All that is true, but there is more.


Politics is only part of government, and in civilized societies, it is only a small part, but a noisy part.

Most of what governs us comes from administration, with an occasional input from courts keeping the bureaucrats in order.

The vast majority of politics is best described as blah blah, or the assertions of candidates and elected officials about what is best for us. We ignore most of what they say and write, or it's drowned out in the noise of other politicians competing for attention.

Jaw jaw is, without a doubt, better than war war, but it’s not much more than society’s way of venting its concerns.

We can measure all of this by the incidence of measures introduced to a legislature, as opposed to the incidence of them actually enacted into law.
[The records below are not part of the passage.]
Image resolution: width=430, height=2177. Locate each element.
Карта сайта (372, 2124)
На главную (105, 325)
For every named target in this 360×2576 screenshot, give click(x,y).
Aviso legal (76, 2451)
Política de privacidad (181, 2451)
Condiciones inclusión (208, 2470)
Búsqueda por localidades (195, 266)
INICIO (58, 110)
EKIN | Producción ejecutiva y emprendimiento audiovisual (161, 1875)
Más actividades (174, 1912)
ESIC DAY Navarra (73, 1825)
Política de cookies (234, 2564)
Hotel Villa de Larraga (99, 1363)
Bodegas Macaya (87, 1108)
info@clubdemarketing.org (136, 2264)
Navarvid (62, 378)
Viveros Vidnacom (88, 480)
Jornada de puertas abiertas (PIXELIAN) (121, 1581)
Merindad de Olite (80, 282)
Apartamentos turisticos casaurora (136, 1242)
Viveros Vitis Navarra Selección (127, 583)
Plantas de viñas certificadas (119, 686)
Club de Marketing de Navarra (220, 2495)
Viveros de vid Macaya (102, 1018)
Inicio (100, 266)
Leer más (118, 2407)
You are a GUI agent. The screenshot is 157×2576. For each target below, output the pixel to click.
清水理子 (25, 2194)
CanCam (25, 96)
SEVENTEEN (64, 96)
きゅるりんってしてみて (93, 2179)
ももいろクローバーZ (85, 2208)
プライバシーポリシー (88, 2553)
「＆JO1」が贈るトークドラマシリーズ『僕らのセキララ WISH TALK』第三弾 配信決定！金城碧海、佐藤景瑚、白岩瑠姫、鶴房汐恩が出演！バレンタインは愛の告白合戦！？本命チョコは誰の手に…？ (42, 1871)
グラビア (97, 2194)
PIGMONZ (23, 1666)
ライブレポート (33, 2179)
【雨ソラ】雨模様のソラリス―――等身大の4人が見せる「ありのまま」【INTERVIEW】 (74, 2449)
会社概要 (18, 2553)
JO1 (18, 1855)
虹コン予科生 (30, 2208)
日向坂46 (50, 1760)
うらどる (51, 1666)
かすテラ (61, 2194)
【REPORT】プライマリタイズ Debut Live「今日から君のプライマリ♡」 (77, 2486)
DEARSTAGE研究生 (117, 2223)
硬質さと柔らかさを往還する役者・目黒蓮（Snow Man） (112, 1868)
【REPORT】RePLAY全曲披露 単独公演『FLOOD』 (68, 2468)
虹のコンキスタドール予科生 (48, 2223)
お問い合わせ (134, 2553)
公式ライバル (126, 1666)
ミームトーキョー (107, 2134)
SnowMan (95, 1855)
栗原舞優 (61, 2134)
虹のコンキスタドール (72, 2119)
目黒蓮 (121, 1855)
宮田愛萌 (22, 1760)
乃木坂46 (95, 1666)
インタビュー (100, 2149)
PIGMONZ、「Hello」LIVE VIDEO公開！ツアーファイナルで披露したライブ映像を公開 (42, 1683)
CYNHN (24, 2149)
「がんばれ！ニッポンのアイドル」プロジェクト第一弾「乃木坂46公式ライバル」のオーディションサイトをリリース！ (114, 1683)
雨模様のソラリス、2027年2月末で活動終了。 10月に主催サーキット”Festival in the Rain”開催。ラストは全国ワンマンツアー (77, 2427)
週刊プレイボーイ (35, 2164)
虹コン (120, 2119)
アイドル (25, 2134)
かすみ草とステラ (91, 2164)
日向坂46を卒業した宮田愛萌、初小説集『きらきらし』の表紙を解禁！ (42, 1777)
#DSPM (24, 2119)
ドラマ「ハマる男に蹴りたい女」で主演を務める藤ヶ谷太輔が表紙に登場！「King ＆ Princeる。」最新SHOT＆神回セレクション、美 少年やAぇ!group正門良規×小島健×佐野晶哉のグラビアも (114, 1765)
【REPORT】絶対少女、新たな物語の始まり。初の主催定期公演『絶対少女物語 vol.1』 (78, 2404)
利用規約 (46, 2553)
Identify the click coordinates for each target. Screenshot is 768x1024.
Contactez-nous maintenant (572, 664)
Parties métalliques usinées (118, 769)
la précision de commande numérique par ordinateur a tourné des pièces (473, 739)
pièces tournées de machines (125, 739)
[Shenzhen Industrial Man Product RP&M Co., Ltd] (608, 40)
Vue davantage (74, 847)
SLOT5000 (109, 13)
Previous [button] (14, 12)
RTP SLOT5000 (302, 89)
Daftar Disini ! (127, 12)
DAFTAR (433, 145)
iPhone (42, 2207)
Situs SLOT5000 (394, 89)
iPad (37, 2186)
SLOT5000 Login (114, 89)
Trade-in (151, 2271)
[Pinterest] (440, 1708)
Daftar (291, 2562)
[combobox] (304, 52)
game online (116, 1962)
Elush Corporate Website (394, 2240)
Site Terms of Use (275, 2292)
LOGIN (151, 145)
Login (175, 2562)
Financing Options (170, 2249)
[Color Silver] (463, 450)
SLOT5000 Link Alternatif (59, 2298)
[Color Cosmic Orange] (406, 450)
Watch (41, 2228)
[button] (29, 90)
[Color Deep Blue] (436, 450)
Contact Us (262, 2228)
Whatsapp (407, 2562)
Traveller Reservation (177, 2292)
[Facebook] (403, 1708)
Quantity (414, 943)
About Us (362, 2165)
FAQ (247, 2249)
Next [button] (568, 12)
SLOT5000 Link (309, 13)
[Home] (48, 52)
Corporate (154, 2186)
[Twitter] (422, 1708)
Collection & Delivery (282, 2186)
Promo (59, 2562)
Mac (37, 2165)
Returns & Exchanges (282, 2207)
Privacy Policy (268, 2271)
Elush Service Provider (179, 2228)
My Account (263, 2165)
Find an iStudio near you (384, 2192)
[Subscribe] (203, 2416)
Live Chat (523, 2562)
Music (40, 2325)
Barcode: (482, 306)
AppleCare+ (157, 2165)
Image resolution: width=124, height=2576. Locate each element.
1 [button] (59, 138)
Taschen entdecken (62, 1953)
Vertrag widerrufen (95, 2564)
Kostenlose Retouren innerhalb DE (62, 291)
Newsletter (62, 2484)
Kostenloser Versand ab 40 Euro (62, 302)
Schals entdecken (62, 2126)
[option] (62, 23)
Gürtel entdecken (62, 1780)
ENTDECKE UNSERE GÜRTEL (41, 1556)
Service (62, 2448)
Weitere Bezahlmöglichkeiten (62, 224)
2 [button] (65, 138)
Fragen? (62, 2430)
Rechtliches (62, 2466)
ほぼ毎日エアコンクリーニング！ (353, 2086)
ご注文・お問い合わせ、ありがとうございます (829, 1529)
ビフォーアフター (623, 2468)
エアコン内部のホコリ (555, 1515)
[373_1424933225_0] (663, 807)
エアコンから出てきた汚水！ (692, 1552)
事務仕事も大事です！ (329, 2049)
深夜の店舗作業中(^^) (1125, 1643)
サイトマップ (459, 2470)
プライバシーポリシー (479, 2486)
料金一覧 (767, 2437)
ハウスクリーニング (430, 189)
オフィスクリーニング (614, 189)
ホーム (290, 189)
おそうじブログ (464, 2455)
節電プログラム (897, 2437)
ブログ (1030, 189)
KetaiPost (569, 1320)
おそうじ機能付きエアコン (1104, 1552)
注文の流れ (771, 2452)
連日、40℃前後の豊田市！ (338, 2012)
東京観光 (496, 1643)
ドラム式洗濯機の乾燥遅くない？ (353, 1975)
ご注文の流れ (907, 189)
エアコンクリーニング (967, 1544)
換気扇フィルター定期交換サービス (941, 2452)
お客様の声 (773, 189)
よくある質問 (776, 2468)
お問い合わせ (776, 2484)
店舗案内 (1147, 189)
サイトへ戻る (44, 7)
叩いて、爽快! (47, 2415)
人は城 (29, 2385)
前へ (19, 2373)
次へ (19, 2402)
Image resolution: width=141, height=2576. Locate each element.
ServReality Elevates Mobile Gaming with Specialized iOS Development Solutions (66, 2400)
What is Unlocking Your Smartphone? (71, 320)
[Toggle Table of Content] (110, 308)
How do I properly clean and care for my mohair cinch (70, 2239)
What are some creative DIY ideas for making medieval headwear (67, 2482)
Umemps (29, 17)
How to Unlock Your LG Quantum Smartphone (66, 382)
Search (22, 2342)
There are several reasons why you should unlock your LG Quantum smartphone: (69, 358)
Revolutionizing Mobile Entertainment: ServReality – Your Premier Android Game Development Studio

A study of the US Congress in a recent year found that 9,342 bills were introduced into the House and Senate, while only 56 became law. We can only guess about how much of those enactments passed through the filters of the White House and Departments to eventual implementation. Other research finds that it ain’t likely to be much.

If politics is the sign of a healthy society, the constraints on politicians are part of what keeps it healthy.

We can view those constraints as the Ritalin of society, meant to keep our temptations to be overactive and excitable in check, or to keep us from drowning in our own good intentions. Call those constraints the understated elements in the separation of powers, or the overwhelming weight of professionals to modify or overlook what the politicians decide.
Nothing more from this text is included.